# Start of SELECTED TEXT
Favored cases were in-family and usually involved multiple deaths. The focus was on the victims, while the moral of the story was that sin begat punishment. “The combination of truth with appeals to the heart underlined the religious focus of these works,” writes Wiltenburg. “Virtually all crime accounts published during the sixteenth and seventeenth centuries connected their stories with an edifying Christian message.” This message associated brutality with the devil and positioned public order as the path to virtue. “[Sensationalism] has had religious, political, and cultural impact,” Wilternburg sums up, “promoting the ready acceptance of punitive government actions, the advancement of religious agendas, the internalization of mainstream emotional expectations, the habit of vicarious emotional experience, and the focus on distinctive individual identity.”
# End of SELECTED TEXT
# Start of DATA EXCERPTS
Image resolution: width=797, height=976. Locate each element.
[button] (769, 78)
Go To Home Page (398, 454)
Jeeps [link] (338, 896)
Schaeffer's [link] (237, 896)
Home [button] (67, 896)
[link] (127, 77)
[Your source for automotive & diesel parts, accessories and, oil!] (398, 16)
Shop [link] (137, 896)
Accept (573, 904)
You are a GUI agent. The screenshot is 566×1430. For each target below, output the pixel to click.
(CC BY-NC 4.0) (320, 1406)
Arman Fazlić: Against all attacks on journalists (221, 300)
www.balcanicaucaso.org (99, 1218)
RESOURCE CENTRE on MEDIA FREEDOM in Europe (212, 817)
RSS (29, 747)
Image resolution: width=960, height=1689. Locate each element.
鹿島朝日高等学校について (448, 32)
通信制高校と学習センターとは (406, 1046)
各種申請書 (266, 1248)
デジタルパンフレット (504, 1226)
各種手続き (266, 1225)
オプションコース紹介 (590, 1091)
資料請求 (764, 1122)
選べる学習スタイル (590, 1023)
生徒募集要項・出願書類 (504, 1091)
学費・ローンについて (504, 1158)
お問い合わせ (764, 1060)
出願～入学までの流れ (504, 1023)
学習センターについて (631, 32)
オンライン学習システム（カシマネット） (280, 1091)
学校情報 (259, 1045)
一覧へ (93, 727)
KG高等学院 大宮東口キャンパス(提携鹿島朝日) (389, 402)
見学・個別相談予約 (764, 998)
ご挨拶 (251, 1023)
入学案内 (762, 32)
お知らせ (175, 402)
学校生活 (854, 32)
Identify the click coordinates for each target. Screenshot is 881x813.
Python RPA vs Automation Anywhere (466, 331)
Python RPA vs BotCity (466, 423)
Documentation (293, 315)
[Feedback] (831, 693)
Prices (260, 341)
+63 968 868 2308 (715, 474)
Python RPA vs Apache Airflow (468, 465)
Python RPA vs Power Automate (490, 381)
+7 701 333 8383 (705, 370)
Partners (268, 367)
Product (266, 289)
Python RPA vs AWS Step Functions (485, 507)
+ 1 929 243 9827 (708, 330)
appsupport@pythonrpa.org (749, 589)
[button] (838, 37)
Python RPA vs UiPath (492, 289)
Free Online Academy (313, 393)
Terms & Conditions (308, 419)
# End of DATA EXCERPTS
* [YOUR INSTRUCTIONS] Write out the whole passage on early crime stories word for word.

* [COMPLETE ANSWER]
Favored cases were in-family and usually involved multiple deaths. The focus was on the victims, while the moral of the story was that sin begat punishment. “The combination of truth with appeals to the heart underlined the religious focus of these works,” writes Wiltenburg. “Virtually all crime accounts published during the sixteenth and seventeenth centuries connected their stories with an edifying Christian message.” This message associated brutality with the devil and positioned public order as the path to virtue. “[Sensationalism] has had religious, political, and cultural impact,” Wilternburg sums up, “promoting the ready acceptance of punitive government actions, the advancement of religious agendas, the internalization of mainstream emotional expectations, the habit of vicarious emotional experience, and the focus on distinctive individual identity.”